Einstein, Brahms, and Exoplanets

What do Albert Einstein, Johannes Brahms, and exoplanets have in common?  They are all great courses provided by The Great Courses.

Call me old fashioned, but I love a great lecture presented by an expert in the field.  What a wonderful way to get introduced to a new subject, or refamiliarize yourself with an old subject, or deepen your knowledge about a subject with which you are already familiar.

I recently finished watching the magnificent course “Albert Einstein: Physicist, Philosopher, Humanitarian” by Don Howard, Professor of Philosophy at the University of Notre Dame, former Director of Notre Dame’s Graduate Program in History and Philosophy of Science, and a Fellow of the University of Notre Dame’s Reilly Center for Science, Technology, and Values.

I have taken an interest in Einstein since I first encountered relativity in my early teens, and of course being a physics major in college I became much more familiar with Einstein’s remarkable scientific contributions.  But this course surprised and delighted me with many details about Einstein himself.  Howard obviously has a much deeper understanding of Einstein the person than most physicists do, and his enthusiasm for his subject comes through in every lecture.  I doubt you will find a more thorough treatment of Einstein anywhere short of reading a biography.  Recommended!

As luck would have it, while I was nearing the end of this course, Time came out with an updated reissue of its special edition, “Albert Einstein: The Enduring Legacy of a Modern Genius”.  Great photographs, great text.  Well worth every penny!


Robert Greenberg is music historian-in-residence with San Francisco Performances and has produced a lot of high-quality music courses for The Great Courses.  I am in the process of watching all of them (yes, really, they’re that good!).  Recently, I finished his course on Johannes Brahms, who is probably my all-time favorite composer.

The music of Brahms is well known by many, but how much do you know about Johannes Brahms the person, and the events of his life?  This course is the perfect introduction to those subjects, as well as his extraordinary compositions.

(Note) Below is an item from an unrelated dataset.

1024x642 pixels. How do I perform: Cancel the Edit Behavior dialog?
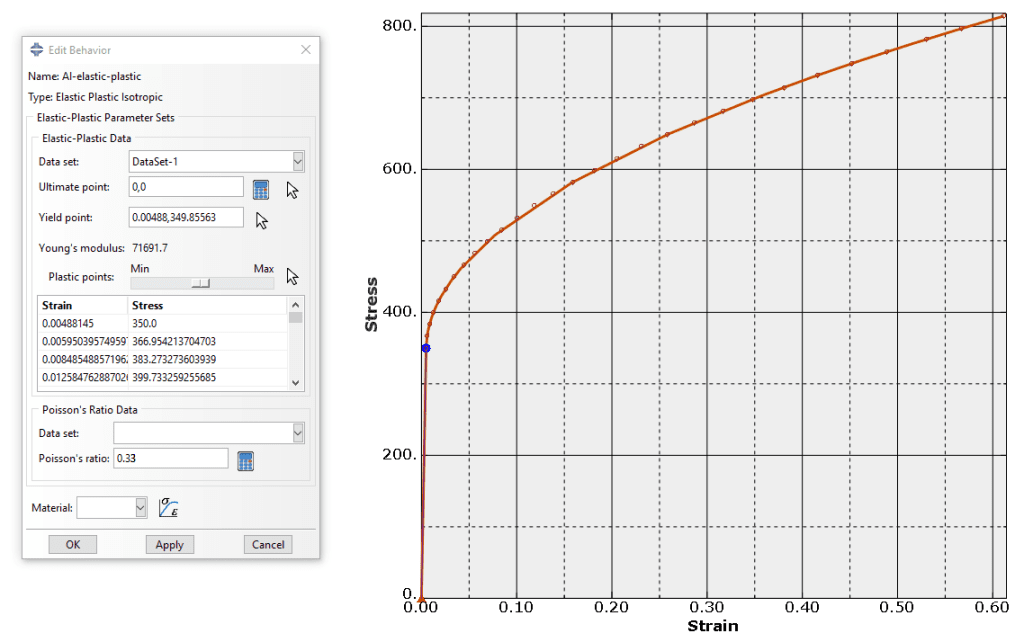pos(268,545)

It is amazing to me that no one has yet made a feature-length film about the life of Johannes Brahms (1833-1897).  A historically accurate dramatic portrayal could easily become one of the most significant musical film biographies ever made.  Brahms was one of the greatest composers who ever lived, and he had an interesting life—there is much material to draw upon for the making of this movie.  Greenberg’s course is a great place to begin, and I would also recommend the definitive biography, “Brahms: His Life and Work” by Karl Geiringer.

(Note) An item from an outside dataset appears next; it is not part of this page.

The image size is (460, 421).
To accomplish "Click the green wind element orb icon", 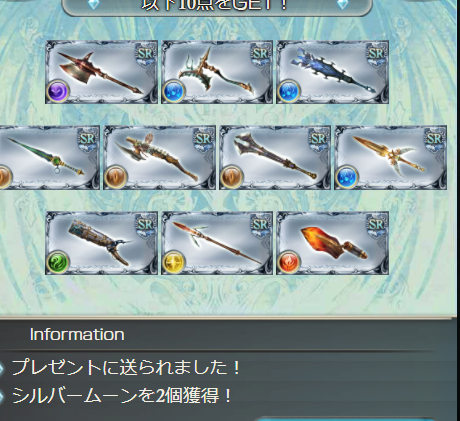I will (x=58, y=262).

You’ve just got to love The Great Courses.  This is what television could have been.  PBS is the only thing that even comes close.  I recently completed “The Search for Exoplanets: What Astronomers Know” presented by Joshua Winn, now Professor of Astrophysical Sciences at Princeton University.  Not since Carl Sagan or Neil deGrasse Tyson have I been this excited about an astronomy presenter.  Josh Winn presents his exoplanets course with enthusiasm, precision, and a delivery that really draws you in to the subject.  I hope we see much more of him in the future.